Reproduce the records below exactly, but leave their pictures out of the copy.

+ + + + + + +

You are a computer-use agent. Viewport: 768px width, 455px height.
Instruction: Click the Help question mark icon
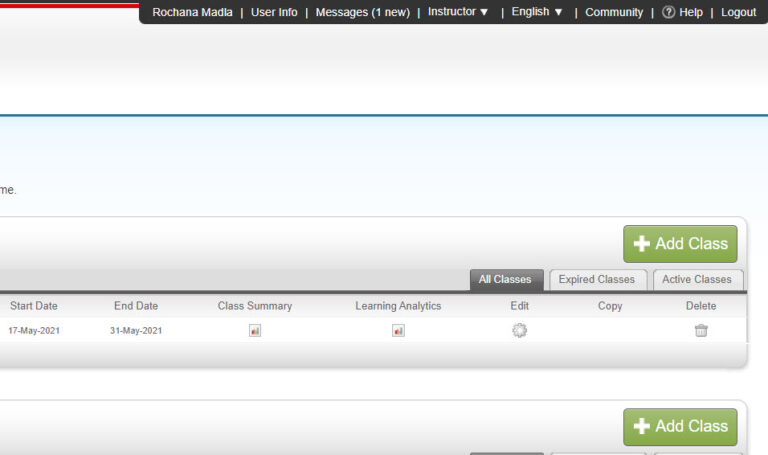pyautogui.click(x=668, y=12)
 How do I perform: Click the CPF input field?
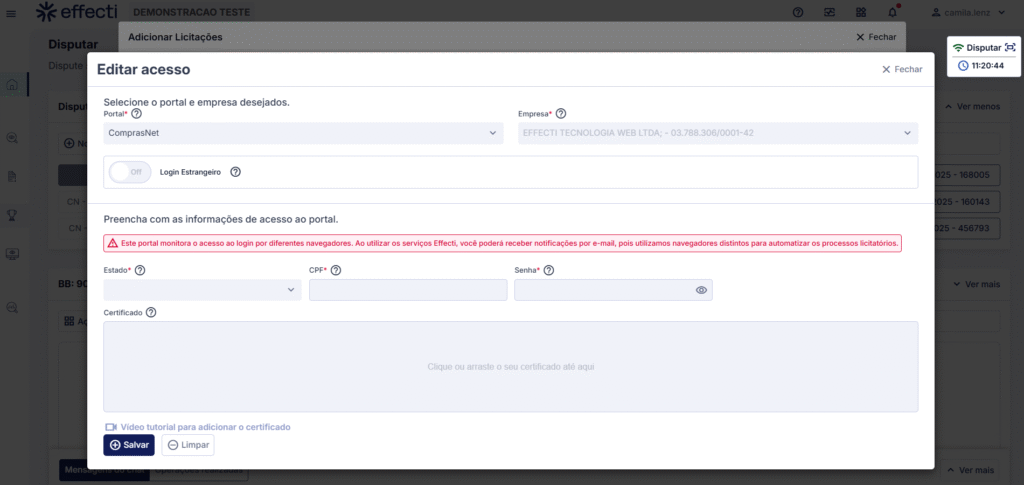[408, 290]
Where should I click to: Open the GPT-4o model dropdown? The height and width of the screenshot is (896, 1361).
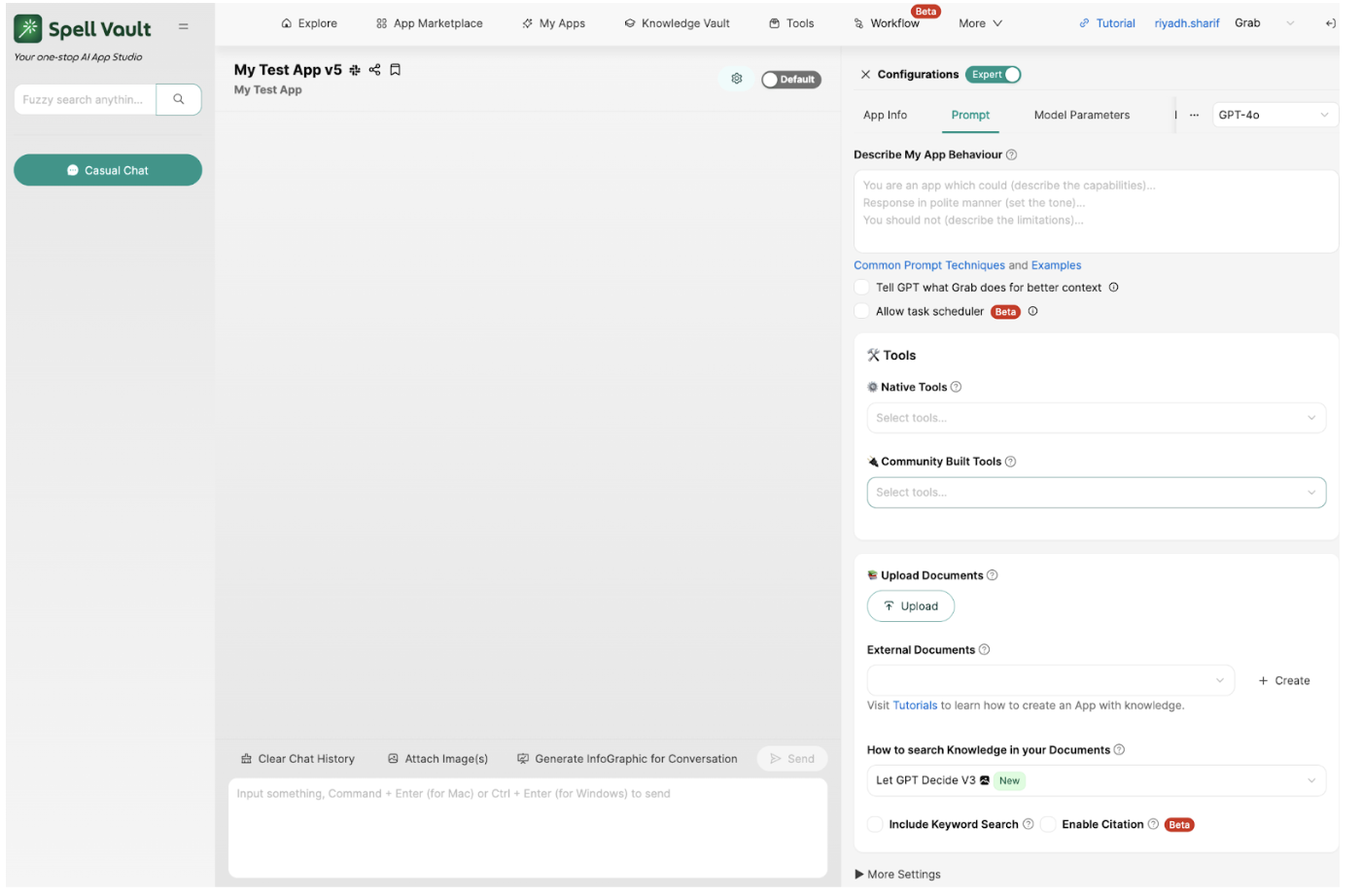click(x=1273, y=115)
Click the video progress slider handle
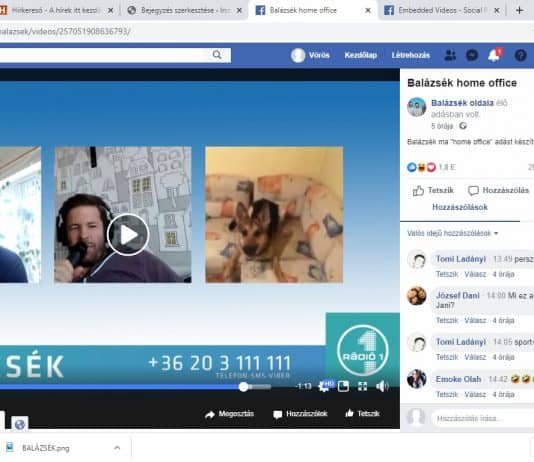The height and width of the screenshot is (462, 534). [243, 387]
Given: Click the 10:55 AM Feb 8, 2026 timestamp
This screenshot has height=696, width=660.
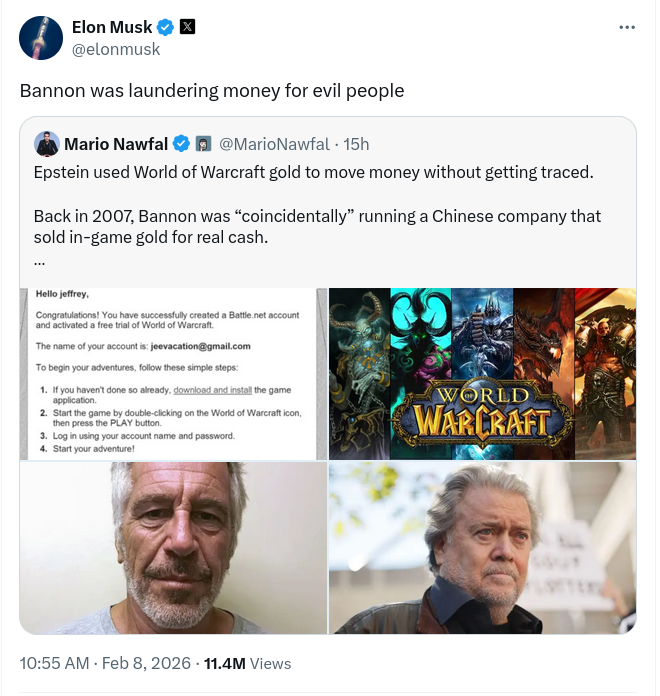Looking at the screenshot, I should [x=105, y=663].
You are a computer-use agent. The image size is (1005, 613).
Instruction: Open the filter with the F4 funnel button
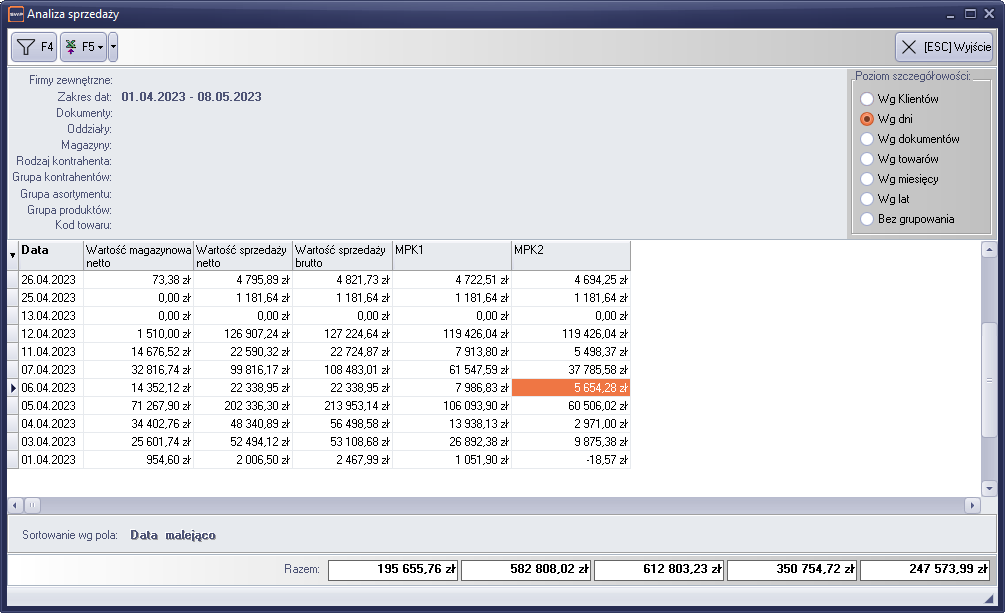pos(34,47)
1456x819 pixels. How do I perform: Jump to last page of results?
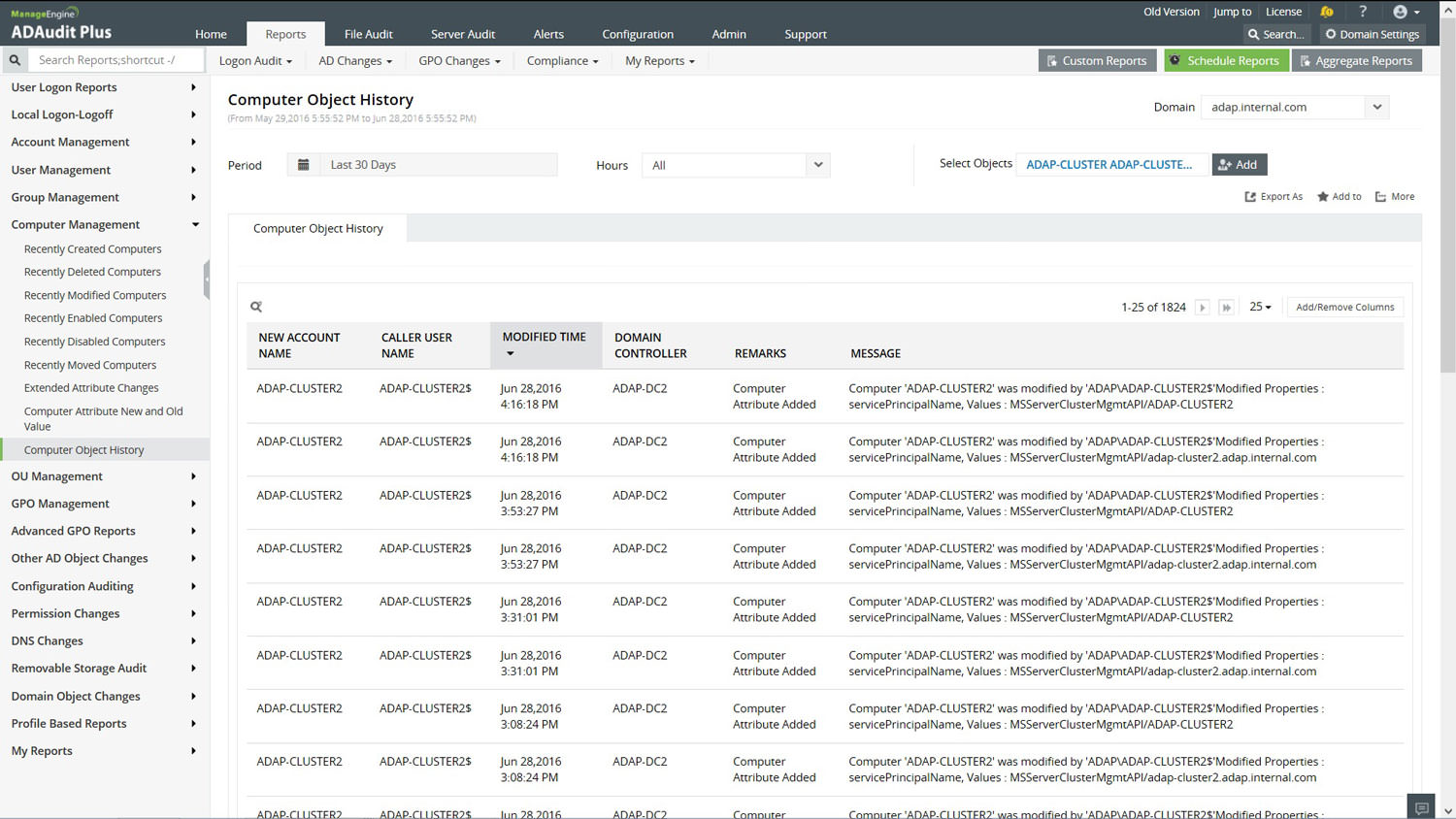[1227, 308]
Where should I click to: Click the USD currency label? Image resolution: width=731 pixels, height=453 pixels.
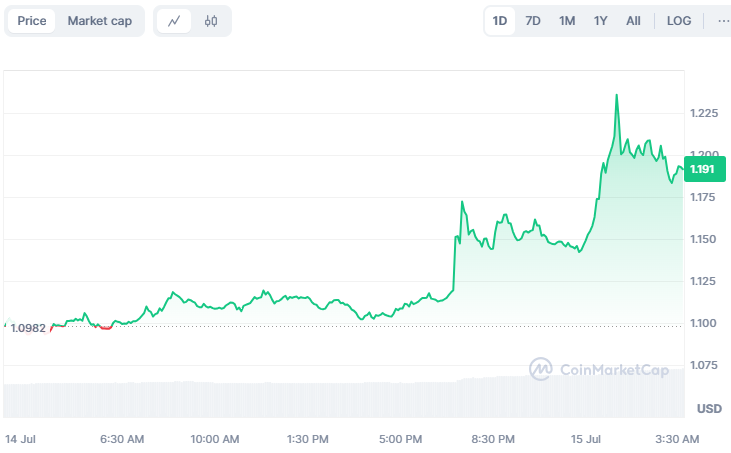click(x=709, y=409)
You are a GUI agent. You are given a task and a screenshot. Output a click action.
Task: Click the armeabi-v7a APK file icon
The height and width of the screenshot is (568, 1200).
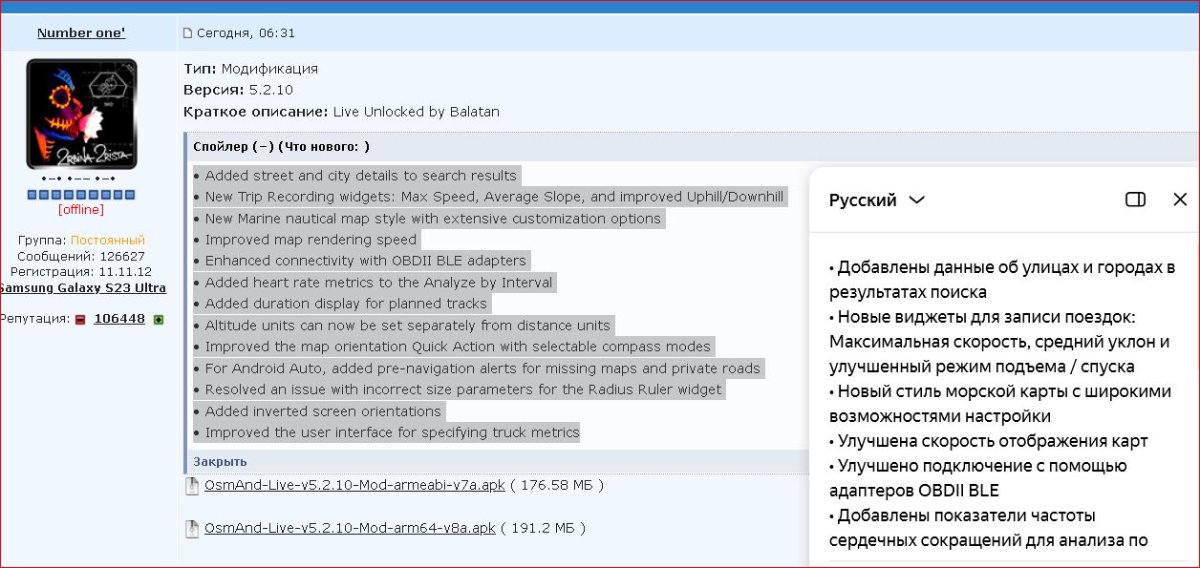coord(192,486)
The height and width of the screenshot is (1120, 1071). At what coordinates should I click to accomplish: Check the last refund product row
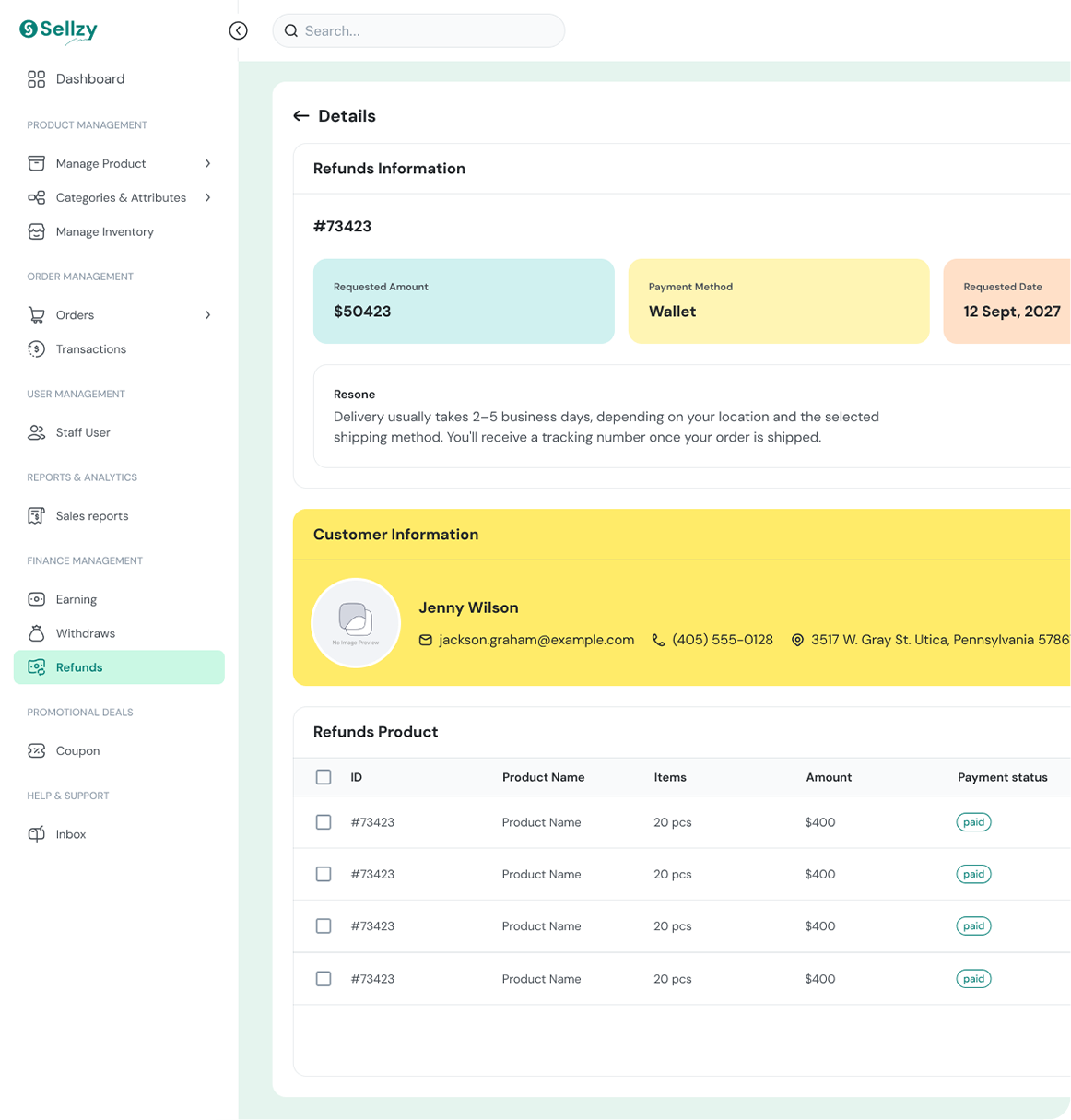click(x=324, y=979)
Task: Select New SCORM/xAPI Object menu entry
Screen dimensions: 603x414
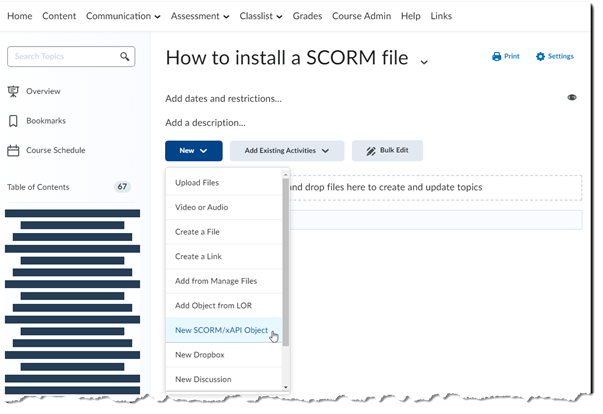Action: pyautogui.click(x=221, y=330)
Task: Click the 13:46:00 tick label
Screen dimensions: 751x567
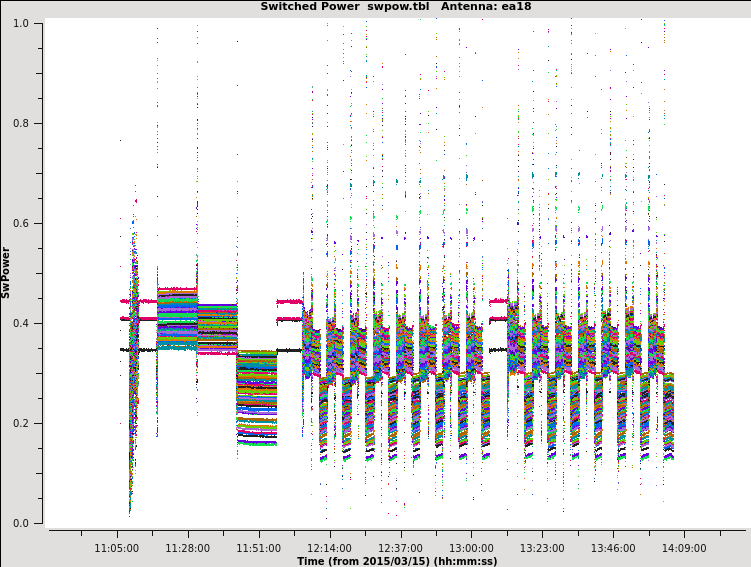Action: click(x=613, y=548)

+ + + + + + +

→ **Your solution**
You are a computer-use agent. Viewport: 768px width, 455px height.
Instruction: Click the Help question mark icon
pyautogui.click(x=668, y=12)
 How do I perform: Click the CPF input field?
[408, 290]
Where should I click to: Open the GPT-4o model dropdown? The height and width of the screenshot is (896, 1361).
click(x=1273, y=115)
Click the video progress slider handle
The height and width of the screenshot is (462, 534). [243, 387]
Given: Click the 10:55 AM Feb 8, 2026 timestamp
This screenshot has height=696, width=660.
Looking at the screenshot, I should [x=105, y=663].
You are a computer-use agent. The image size is (1005, 613).
Instruction: Open the filter with the F4 funnel button
pos(34,47)
1456x819 pixels. How do I perform: Jump to last page of results?
[1227, 308]
Where should I click to: Click the USD currency label? Image resolution: width=731 pixels, height=453 pixels.
click(x=709, y=409)
You are a GUI agent. You are given a task and a screenshot. Output a click action.
Task: Click the armeabi-v7a APK file icon
The height and width of the screenshot is (568, 1200).
coord(192,486)
The height and width of the screenshot is (1120, 1071). At what coordinates should I click to accomplish: Check the last refund product row
click(x=324, y=979)
Task: Select New SCORM/xAPI Object menu entry
Screen dimensions: 603x414
Action: pyautogui.click(x=221, y=330)
Task: Click the 13:46:00 tick label
Screen dimensions: 751x567
Action: click(x=613, y=548)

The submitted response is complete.